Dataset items

────────

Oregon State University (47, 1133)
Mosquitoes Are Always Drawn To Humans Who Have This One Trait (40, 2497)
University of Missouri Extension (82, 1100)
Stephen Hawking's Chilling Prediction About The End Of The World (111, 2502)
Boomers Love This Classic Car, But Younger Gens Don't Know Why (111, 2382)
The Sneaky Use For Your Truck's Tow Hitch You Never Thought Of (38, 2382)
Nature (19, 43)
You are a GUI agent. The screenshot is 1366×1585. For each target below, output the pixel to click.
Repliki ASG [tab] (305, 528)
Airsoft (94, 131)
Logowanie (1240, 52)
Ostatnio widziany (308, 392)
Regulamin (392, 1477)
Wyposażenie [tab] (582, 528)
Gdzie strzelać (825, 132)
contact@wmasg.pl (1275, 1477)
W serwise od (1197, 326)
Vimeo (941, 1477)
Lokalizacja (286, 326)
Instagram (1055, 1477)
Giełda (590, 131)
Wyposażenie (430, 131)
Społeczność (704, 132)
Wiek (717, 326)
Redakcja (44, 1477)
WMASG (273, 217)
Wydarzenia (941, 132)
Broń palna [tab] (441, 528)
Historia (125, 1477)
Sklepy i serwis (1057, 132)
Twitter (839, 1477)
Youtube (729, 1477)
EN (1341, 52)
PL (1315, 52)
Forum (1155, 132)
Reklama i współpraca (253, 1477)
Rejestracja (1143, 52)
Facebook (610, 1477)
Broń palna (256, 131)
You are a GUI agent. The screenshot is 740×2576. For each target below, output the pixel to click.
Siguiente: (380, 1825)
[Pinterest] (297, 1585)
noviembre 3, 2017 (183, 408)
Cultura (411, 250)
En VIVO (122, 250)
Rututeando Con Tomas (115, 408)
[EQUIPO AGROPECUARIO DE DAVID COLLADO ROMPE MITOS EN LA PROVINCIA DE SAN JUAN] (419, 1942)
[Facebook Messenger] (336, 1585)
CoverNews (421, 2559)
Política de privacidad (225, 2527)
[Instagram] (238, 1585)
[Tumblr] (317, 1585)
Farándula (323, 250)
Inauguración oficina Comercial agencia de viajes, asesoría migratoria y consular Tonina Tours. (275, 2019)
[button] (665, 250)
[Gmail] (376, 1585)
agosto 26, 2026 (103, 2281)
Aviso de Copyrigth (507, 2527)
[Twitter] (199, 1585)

────────

Starting at the line with "Broń palna [tab] (441, 528)", retype each line through the final one in the data above, unchanged and with nothing added.

Broń palna [tab] (441, 528)
Historia (125, 1477)
Sklepy i serwis (1057, 132)
Twitter (839, 1477)
Youtube (729, 1477)
EN (1341, 52)
PL (1315, 52)
Forum (1155, 132)
Reklama i współpraca (253, 1477)
Rejestracja (1143, 52)
Facebook (610, 1477)
Broń palna (256, 131)
You are a GUI agent. The screenshot is 740×2576. For each target below, output the pixel to click.
Siguiente: (380, 1825)
[Pinterest] (297, 1585)
noviembre 3, 2017 (183, 408)
Cultura (411, 250)
En VIVO (122, 250)
Rututeando Con Tomas (115, 408)
[EQUIPO AGROPECUARIO DE DAVID COLLADO ROMPE MITOS EN LA PROVINCIA DE SAN JUAN] (419, 1942)
[Facebook Messenger] (336, 1585)
CoverNews (421, 2559)
Política de privacidad (225, 2527)
[Instagram] (238, 1585)
[Tumblr] (317, 1585)
Farándula (323, 250)
Inauguración oficina Comercial agencia de viajes, asesoría migratoria y consular Tonina Tours. (275, 2019)
[button] (665, 250)
[Gmail] (376, 1585)
agosto 26, 2026 (103, 2281)
Aviso de Copyrigth (507, 2527)
[Twitter] (199, 1585)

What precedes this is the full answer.